Using our y dataframe from Question 1, and the X_encoded dataframe from Question 3, split the dataset into training and testing sets. Run the following code to split the dataset.

from sklearn.model_selection import train_test_split

X_train, X_test, y_train, y_test = train_test_split(X_encoded, y, test_size=0.2, random_state=42)

If we wanted to create a validation set, we can use the same function to split X_train and y_train datasets into training and validation sets.

Now that you have split the dataset, print the number of rows in the training and testing sets to confirm the split was successful.

Deliverables
  • Number of rows in the training and testing sets

Question 6 (2 points)

A common issue with datasets is missing or incomplete data. Perhaps a row is missing information in a column (or multiple for that matter). This can cause serious issues with our model if it is used for training, so it is important to handle missing data before we train our model.

One way we can deal with missing data is to simply remove the rows that have missing data. This is a very simple approach, but effective if the amount of missing data is small.

We can check if a row has a missing value in a specific column using the isnull() function. For example

missing_data = df['column_name'].isnull()

will return a boolean series with True for rows that have missing data, and False for rows that do not.

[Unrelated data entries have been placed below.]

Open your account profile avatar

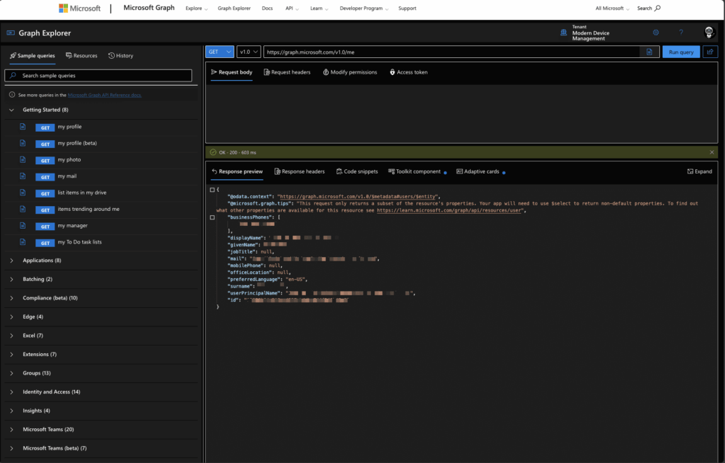[709, 32]
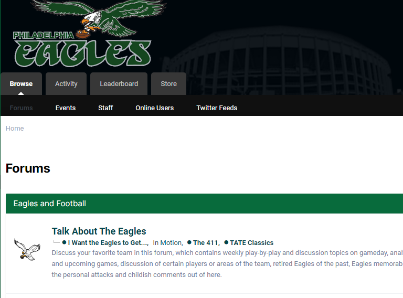403x298 pixels.
Task: Switch to the Activity tab
Action: (x=66, y=84)
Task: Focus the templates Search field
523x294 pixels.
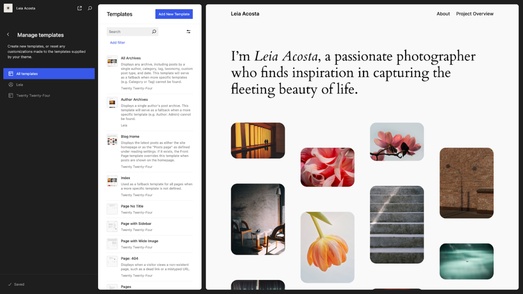Action: [132, 32]
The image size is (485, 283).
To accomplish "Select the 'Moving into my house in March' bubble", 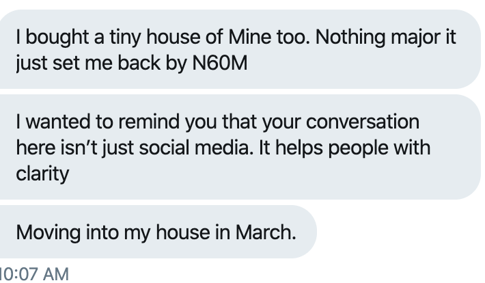I will 158,232.
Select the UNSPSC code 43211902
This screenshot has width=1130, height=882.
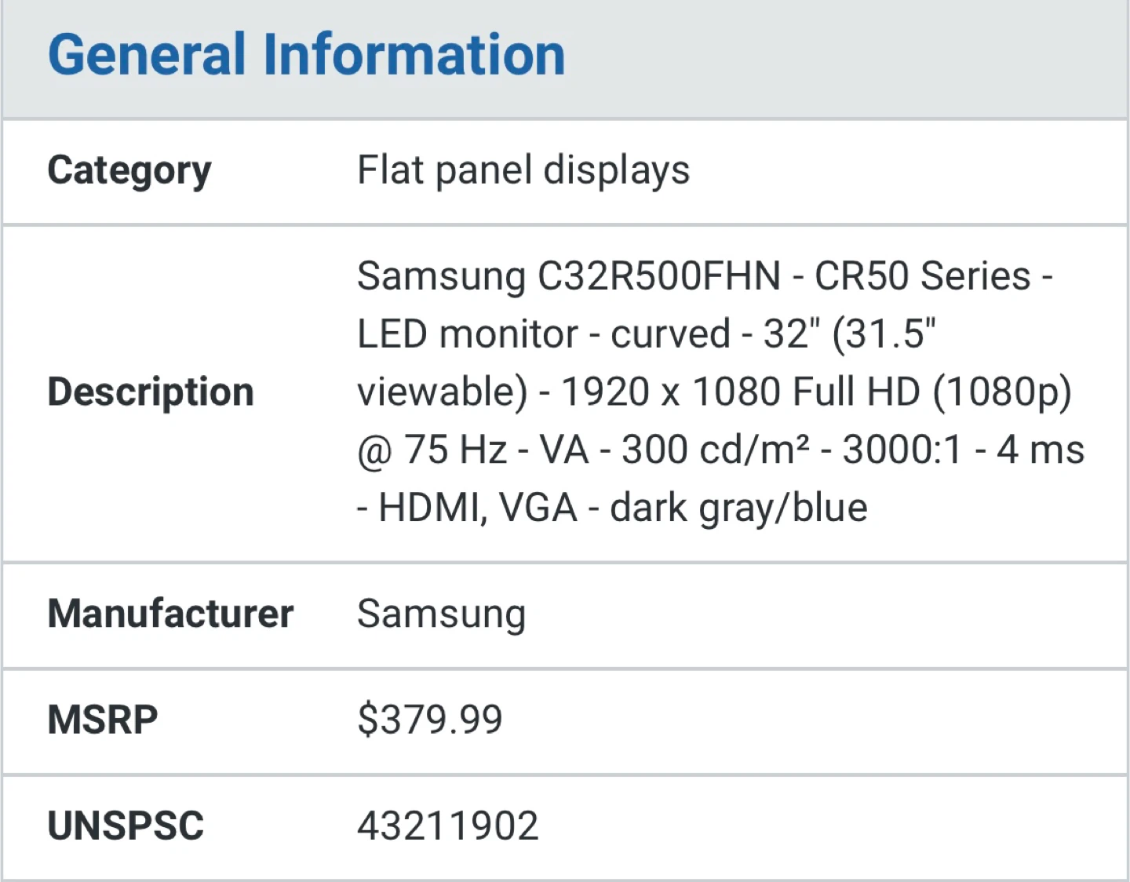tap(448, 826)
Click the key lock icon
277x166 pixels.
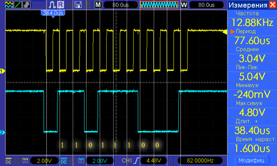coord(70,5)
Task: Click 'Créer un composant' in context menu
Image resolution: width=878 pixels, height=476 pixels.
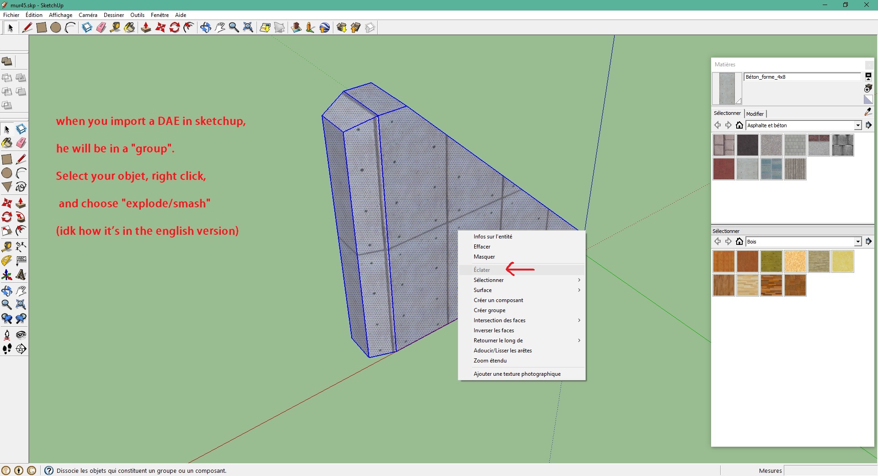Action: click(x=498, y=300)
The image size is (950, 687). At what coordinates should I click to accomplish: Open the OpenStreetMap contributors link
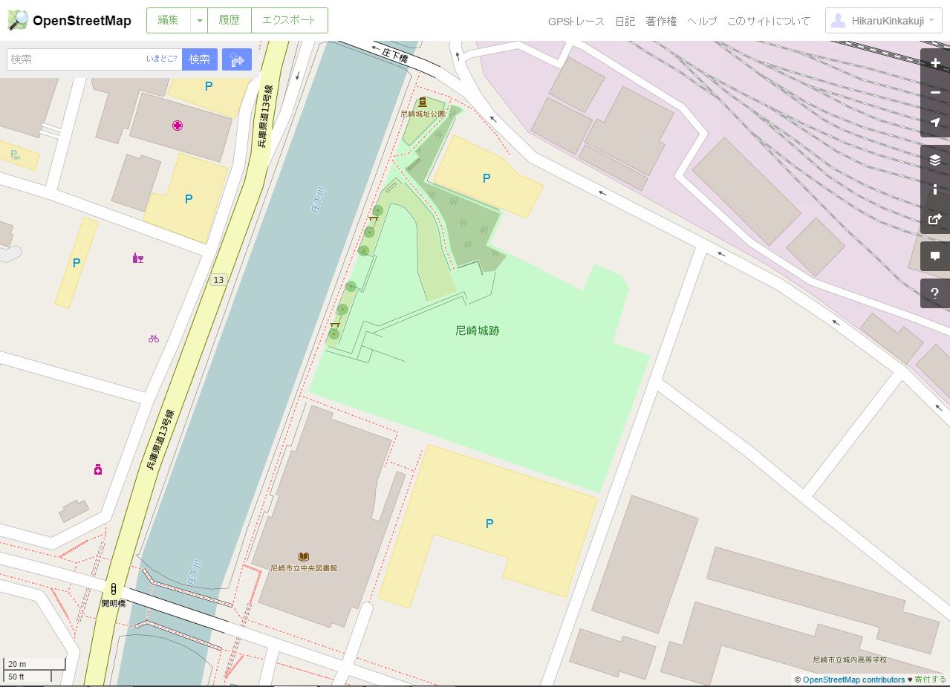[x=854, y=680]
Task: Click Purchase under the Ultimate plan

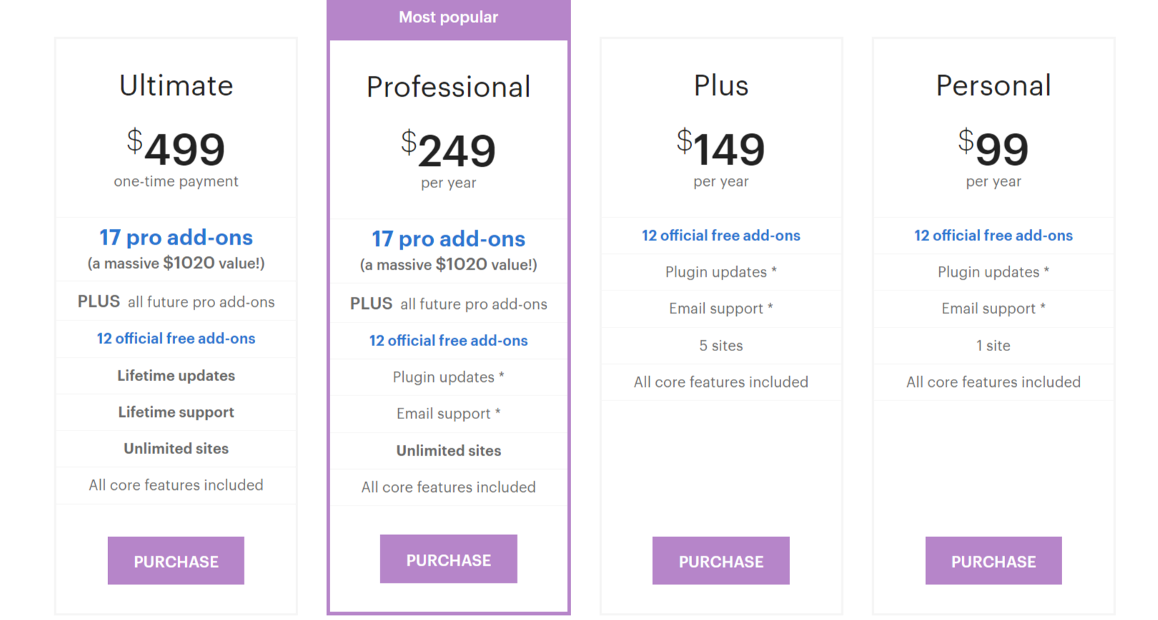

We can also simply use the dropna function to remove rows with missing data, and specify to only look in a subset of columns with the subset option. For example:

df = df.dropna(subset=['column_name'])

will remove rows with missing data in the column_name column.

For this question, we will modify the Boston dataset to have missing data, and then you will remove the rows with missing data.

First, run the following code to load the dataset and insert missing data:

import random
boston_df = pd.read_csv('/anvil/projects/tdm/data/boston_housing/boston.csv')

random.seed(30)
for col in ['CRIM', 'CHAS', 'AGE', 'TAX']:
    #for each row
    for i in range(len(boston_df)):
        if random.random() < 0.1:
            boston_df.loc[i, col] = np.nan

Now, given what you’ve learned, write code to answer the deliverables below.

Deliverables
  • Number of rows missing data in the CRIM column

  • Number of rows missing data in the CHAS column

  • Number of rows missing data in the AGE column

  • Number of rows missing data in the TAX column

  • Number of rows left in the dataset after removing missing data

  • Is it always a good idea to remove rows with missing data (think curse of dimensionality)? Why or why not? Can you think of other ways to handle missing data?

Submitting your Work

Items to submit
  • firstname_lastname_project3.ipynb

You must double check your .ipynb after submitting it in gradescope. A very common mistake is to assume that your .ipynb file has been rendered properly and contains your code, comments (in markdown or with hashtags), and code output, even though it may not. Please take the time to double check your work. See the instructions on how to double check your submission.

You will not receive full credit if your .ipynb file submitted in Gradescope does not show all of the information you expect it to, including the output for each question result (i.e., the results of running your code), and also comments about your work on each question. Please ask a TA if you need help with this. Please do not wait until Friday afternoon or evening to complete and submit your work.